Von sylke hermann 04.05.2012, 17:57

aken/MZ. - Kommt er oder kommt er nicht? Für den neuen Lidl-Markt in der Akener Kaiserstraße gibt es noch immer keine Baugenehmigung. Und eigentlich wollte man schon Ende Juni eröffnen - unmittelbar nachdem der alte Markt, der sich nur einen Steinwurf entfernt befindet, geschlossen hätte. Ein nahtloser Übergang war geplant.

Nun ist sogar das Gesamtvorhaben in Gefahr. Akens Bürgermeister Hansjochen Müller spricht das offen aus. Er versucht die Stadträte im Ausschuss für Bau, Planung, Sanierung und Ordnung daran zu erinnern, wie wichtig dieses Projekt - obgleich es Aken nicht an Einkaufsmöglichkeiten mangelt - für die Infrastruktur der Stadt ist. Aber vorerst sollte er mit seiner Mission scheitern.

Zu dicht an der Stadtmauer

Was ist passiert? Ursprünglich sollte der Markt über eine hinter dem Gebäude, parallel zur Stadtmauer verlaufende Zufahrtsstraße beliefert werden. Doch der Denkmalschutz störte sich daran; man dürfe die Stadtmauer nicht derart verstellen, müsse mehr Luft zwischen dem neu gebauten Einkaufsmarkt und dem Denkmal "Stadtmauer", das an dieser Stelle allerdings arg in Mitleidenschaft gezogen ist, lassen. So argumentierte die Fachbehörde. Und der Investor, der plante um. Wohl gemerkt in Abstimmung mit der Stadt Aken.

Ein Kompromiss schien gefunden: Die Zufahrt zum Neubau sollte parallel zur Töpferbergstraße erfolgen. Aber: Jetzt war zwar die Denkmalbehörde zufrieden gestellt, sie sah den Abstand zur Stadtmauer nun hinreichend gewahrt, dafür spielte die Landestraßenbaubehörde in Dessau, früher Landesbetrieb Bau, nicht mit.

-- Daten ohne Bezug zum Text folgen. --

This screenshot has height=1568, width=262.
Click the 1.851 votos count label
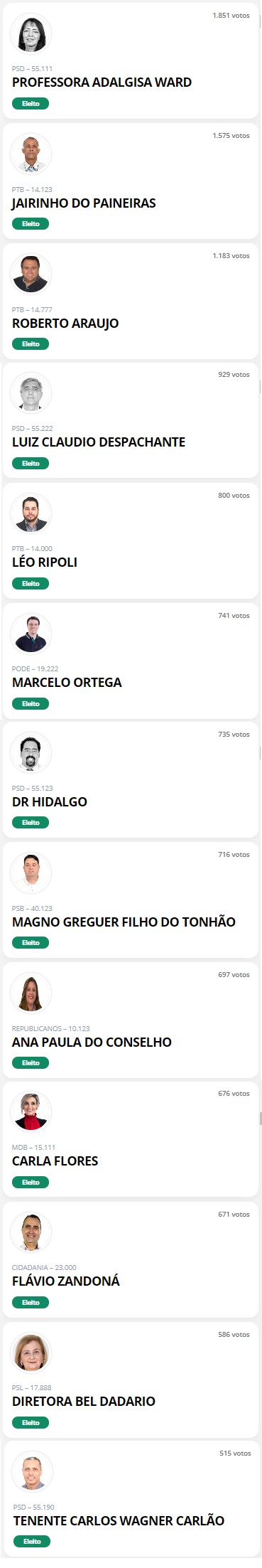pyautogui.click(x=231, y=16)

Hier lehnte man eine derartige Lösung ab und begründete, dass "die Nähe der Zufahrt zur unmittelbar angrenzenden Einmündung Töpferbergstraße die Leichtigkeit des fließenden Verkehrs behindern würde". Durch das Rangieren der Lkw.

Veto im Ausschuss

Um den Neubau nicht gänzlich zu gefährden, hatte man die ursprüngliche Planung wieder aufgegriffen. Man ließ für die Zufahrt genügend Platz zur Stadtmauer, behinderte an dieser Stelle aber auch die "Leichtigkeit des fließenden Verkehrs" nicht. Allerdings tat sich dadurch die nächste Baustelle auf, die im Ausschuss für Diskussion sorgte: Würde man den Markt in westliche Richtung und damit weg von der Stadtmauer verschieben, gefiele das zwar Denkmal- und Landestraßenbaubehörde, aber den Stadträten nicht. Es müsste der vorhandene Geh- und Radweg überbaut werden - und der eine oder andere Baum.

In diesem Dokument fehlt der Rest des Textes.